Speaking later to reporters, she said she is confident 3.8 percent unemployment will eventually push wages and prices upward.
“It’s just taking a longer time than it typically does,” she said. “That’s part of what feeds into my patient strategy.”
Like several other Fed policymakers who have spoken since the Fed put rate policy on an extended hold last week, Daly nodded to the possibility that the next Fed move could be to ease policy.
“If you get into a point, though, where you can’t achieve your 2-percent target, then policy considerations to assure that you do have to be taken into account,” Daly said. “But right now, I’m not there.”
After her speech, Daly fielded a number of questions, including whether the Fed had “folded” to pressure from President Donald Trump by putting a stop to interest-rate hikes after he had criticized the central bankers.
“No,” Daly said, drawing the word out to underscore her disagreement.
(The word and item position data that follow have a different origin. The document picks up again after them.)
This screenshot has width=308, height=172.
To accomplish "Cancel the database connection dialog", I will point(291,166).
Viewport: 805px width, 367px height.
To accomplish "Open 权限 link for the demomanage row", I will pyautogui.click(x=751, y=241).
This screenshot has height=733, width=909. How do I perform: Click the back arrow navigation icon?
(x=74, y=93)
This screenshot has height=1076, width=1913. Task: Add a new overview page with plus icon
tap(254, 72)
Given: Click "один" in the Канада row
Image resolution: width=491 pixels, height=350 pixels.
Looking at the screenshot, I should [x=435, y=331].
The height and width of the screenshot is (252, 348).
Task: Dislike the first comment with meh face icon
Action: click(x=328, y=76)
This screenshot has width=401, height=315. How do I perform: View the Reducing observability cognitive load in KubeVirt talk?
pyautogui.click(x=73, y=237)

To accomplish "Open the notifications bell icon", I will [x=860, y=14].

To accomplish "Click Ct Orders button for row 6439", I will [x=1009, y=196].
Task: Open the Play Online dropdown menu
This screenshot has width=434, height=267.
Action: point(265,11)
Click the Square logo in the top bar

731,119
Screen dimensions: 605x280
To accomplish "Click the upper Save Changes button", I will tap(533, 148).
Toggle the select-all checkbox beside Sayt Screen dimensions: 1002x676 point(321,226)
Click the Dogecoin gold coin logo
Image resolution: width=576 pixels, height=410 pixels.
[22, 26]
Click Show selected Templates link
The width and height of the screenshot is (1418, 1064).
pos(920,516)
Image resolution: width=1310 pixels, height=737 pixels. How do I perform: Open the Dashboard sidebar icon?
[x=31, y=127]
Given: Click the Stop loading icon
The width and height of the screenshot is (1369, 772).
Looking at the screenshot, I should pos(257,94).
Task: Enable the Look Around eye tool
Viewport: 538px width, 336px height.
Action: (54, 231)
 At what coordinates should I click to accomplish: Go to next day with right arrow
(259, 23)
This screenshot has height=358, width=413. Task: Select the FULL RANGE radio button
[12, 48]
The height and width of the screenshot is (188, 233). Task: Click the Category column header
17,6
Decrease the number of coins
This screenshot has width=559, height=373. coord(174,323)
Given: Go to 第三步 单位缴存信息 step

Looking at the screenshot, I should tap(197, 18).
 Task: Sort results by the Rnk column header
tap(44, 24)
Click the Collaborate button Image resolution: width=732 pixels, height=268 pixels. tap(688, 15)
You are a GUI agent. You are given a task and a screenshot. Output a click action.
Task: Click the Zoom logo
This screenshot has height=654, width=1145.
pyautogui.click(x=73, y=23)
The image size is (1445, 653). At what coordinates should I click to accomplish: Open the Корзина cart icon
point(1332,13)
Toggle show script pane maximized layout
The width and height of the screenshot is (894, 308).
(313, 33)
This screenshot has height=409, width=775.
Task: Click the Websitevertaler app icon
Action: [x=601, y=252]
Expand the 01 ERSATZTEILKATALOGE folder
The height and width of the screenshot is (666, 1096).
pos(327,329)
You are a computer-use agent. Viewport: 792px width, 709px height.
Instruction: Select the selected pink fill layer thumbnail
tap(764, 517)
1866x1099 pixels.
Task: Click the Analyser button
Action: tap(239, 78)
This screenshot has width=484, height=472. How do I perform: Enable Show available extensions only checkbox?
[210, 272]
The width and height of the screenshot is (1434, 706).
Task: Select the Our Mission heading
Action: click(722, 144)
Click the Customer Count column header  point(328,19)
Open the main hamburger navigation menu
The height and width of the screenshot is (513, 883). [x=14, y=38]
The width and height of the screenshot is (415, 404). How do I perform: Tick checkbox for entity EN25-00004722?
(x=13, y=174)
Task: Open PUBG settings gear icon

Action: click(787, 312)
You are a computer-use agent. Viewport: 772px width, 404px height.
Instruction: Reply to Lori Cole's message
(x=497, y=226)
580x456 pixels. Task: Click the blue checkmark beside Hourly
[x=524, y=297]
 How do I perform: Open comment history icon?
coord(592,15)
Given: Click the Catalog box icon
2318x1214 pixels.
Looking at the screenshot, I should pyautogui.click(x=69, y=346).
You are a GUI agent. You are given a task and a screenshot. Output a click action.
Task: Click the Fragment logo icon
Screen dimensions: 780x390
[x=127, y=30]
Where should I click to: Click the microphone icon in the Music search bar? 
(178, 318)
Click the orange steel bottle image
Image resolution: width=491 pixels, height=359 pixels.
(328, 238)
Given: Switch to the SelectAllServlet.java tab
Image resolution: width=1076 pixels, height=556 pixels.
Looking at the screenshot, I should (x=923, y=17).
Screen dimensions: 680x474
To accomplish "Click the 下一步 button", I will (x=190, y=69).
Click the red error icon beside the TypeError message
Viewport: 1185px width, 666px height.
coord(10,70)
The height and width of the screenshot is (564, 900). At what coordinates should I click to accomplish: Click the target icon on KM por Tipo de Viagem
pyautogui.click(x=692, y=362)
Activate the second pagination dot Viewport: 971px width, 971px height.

While the decision may have been “observationally equivalent” to responding to Trump’s Twitter tirades, it was driven by the data, she said.
While she supported the Fed’s rate rise in December because the economy was growing at a faster rate than its potential, she said, rates are now at a “neutral” level where they are no longer boosting or holding back growth. That makes patience on monetary policy “the way to go, because you don’t want to guess that you need to do more, or guess that we need to do less, you just want to be patient and look at the data.”
Daly also expressed little discomfort about Trump’s pick of loyalist Stephen Moore to be a Fed governor, saying that once they gather around the table, Fed policymakers make up an independent, democratic institution that sets rates based on what is best for the American people.
Daly does not vote on the Fed’s policy decisions this year, but participates in regular policy deliberations, the next of which will occur April 30 - May 1.